Pour Ariane Labed, une édition cannoise "clairement pas féministe"

La réalisatrice franco-grecque Ariane Labed lors d'un photocall pour le film "September says" au 77e Festival de Cannes, le 22 mai 2024 (Sameer Al-Doumy)
La réalisatrice franco-grecque Ariane Labed lors d'un photocall pour le film "September says" au 77e Festival de Cannes, le 22 mai 2024 (Sameer Al-Doumy)

Malgré quelques avancées, le 77e Festival de Cannes "n'est clairement pas féministe" pour l'actrice française Ariane Labed, engagée dans le mouvement #MeToo qui vient de présenter "September says", son premier long-métrage en tant que réalisatrice.

"C’est clairement pas une édition féministe, ça sera une édition féministe quand on sera à 50/50 dans la programmation parce que le féminisme c’est une question d’égalité (...) donc on n’y est pas mais au moins on a laissé la place à Judith Godrèche pour présenter son court-métrage", déclare à l'AFP celle qui a lancé, avec d'autres, l'Association des acteur.ices (Ada).

"On est quand même très, très, très désolées qu’il y ait si peu de femmes en compétition", a-t-elle ajouté, estimant que la présence de seulement quatre femmes sur 22 candidats à la Palme d'or était "notable et triste".

Lors de la séance photo de son film, présenté dans la section Un Certain Regard, la réalisatrice et ses actrices ont pris la pose, mains devant la bouche, à l'image du geste sur les marches, au début du festival, de Judith Godrèche entourée de dizaines de femmes apparaissant dans son court-métrage "Moi aussi", dénonçant les violences sexuelles.
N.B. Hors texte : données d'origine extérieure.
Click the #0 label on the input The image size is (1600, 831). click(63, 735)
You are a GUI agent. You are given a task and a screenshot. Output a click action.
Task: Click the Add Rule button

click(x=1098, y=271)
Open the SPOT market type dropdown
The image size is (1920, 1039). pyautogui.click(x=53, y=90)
"On arrive en fin de festival et je pensais que ce geste allait être repris tout le long, naïvement", souligne-t-elle, dénonçant la campagne de dénigrement sur les réseaux sociaux qui a touché Judith Godrèche et sa fille: "C’est hallucinant ce qui se passe après cette action qui est quand même juste un geste sobre".
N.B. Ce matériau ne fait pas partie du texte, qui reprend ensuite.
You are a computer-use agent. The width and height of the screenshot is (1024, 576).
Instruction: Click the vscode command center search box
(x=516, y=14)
- "C'est pas compliqué!" -

L'actrice-réalisatrice qui avait signé une lettre ouverte en 2023 contre le traitement par le Festival de Cannes des violences sexuelles faites aux femmes, a néanmoins reconnu que les choses s'amélioraient: "C’est sûr qu’on n’a quand même pas des personnes comme Johnny Depp (dans le film d'ouverture en 2023), on ne met pas à l’honneur cette année des gens comme Polanski, on peut s’en réjouir. Donc oui je pense que ça avance".

"Cette année, on peut sentir qu’il y a une petite attention, que certains vont appeler une peur mais que moi je trouve absolument rassurante. Maintenant on sent que certaines personnes vont penser à deux fois avant de parler", a-t-elle estimé. Et "ce n’était pas encore le cas il y a un an".
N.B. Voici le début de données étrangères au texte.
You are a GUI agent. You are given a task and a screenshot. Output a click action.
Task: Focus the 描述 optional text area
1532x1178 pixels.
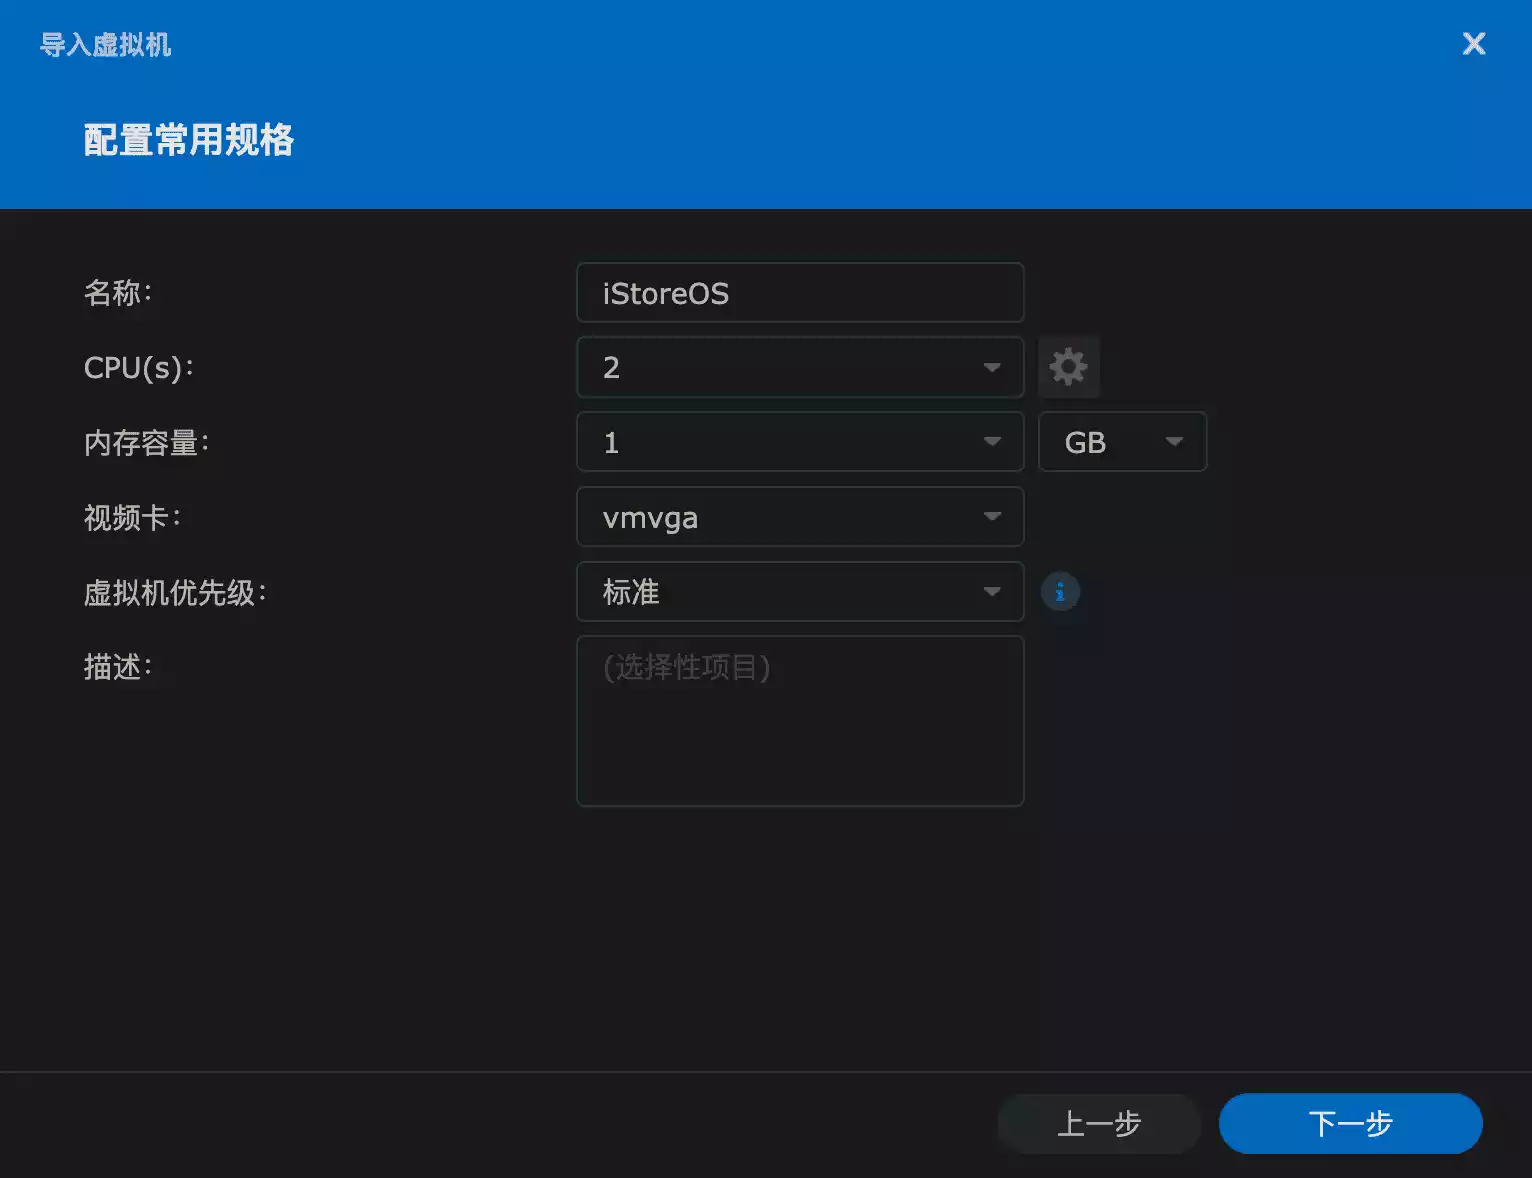point(800,721)
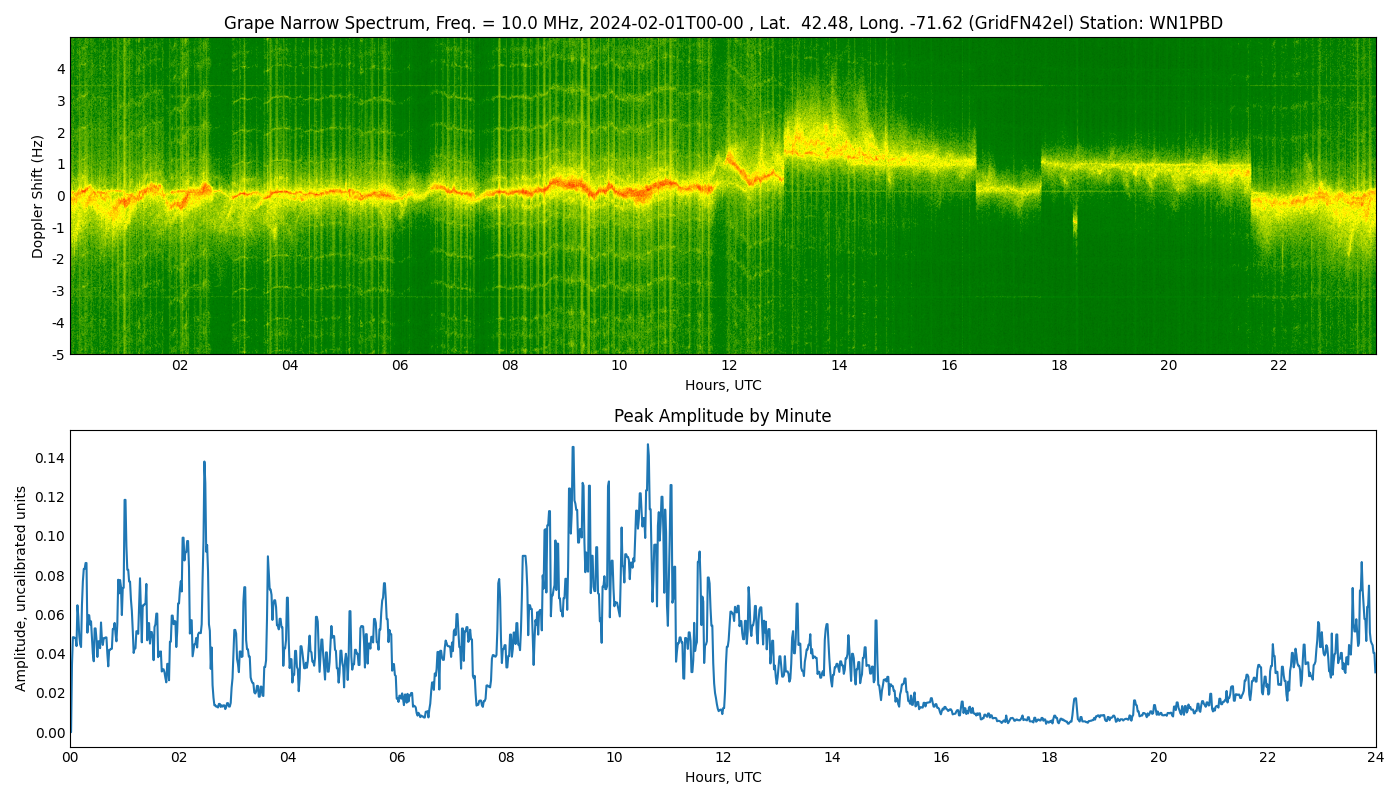Click the Hours, UTC label below the amplitude plot
Image resolution: width=1400 pixels, height=800 pixels.
tap(722, 777)
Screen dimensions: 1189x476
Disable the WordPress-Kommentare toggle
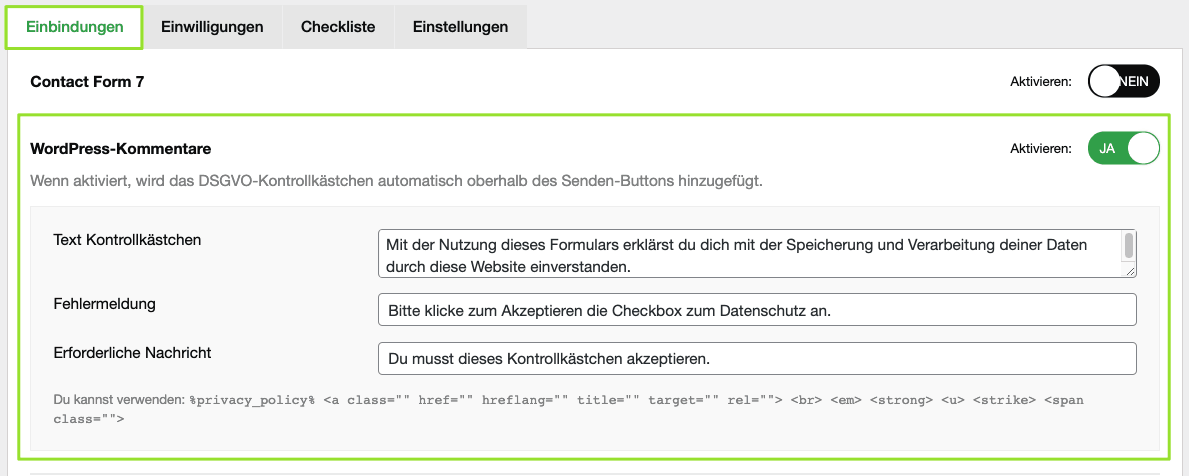tap(1123, 148)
"C’est le rôle d’un festival comme celui-là de mettre des réalisatrices en lumière" et de réaliser "plus clairement et plus concrètement que c’est aussi son rôle de s’atteler à être sûr qu’on arrive à la parité, enfin", a-t-elle martelé.

"Mais je ne dis pas que c’est fini", a-t-elle nuancé, taclant au passage "les propos de Vincent Lindon": "que les hommes osent nous demander une feuille de route et comment se comporter, je trouve ça vraiment insultant".

"C’est pas compliqué le féminisme, c’est pas intellectuellement dur à comprendre, ils sont tout à fait capables", s'indigne la cinéaste.

Même si, en tant qu'actrice, elle s'est toujours sentie comme une "fabricante de film, filmmaker en anglais", elle reconnait que le fait d'avoir mis les casquettes de scénariste et réalisatrice revient à avoir "les pleins pouvoirs de la narration", ce qui est "un plaisir".

Avec son film "September says", l'adaptation du roman "Sisters" de Daisy Johnson sur la relation parfois toxique entre deux soeurs, elle dit avoir eu "envie et besoin de faire des portraits de jeunes femmes et de femmes pas vus avant et notamment pouvoir parler de sexe chez les jeunes filles sans les sexualiser".

"Je me suis sentie renforcée par toute cette expérience", a d'ailleurs confié à l'AFP l'une des deux actrices principales, la Britannique Mia Tharia.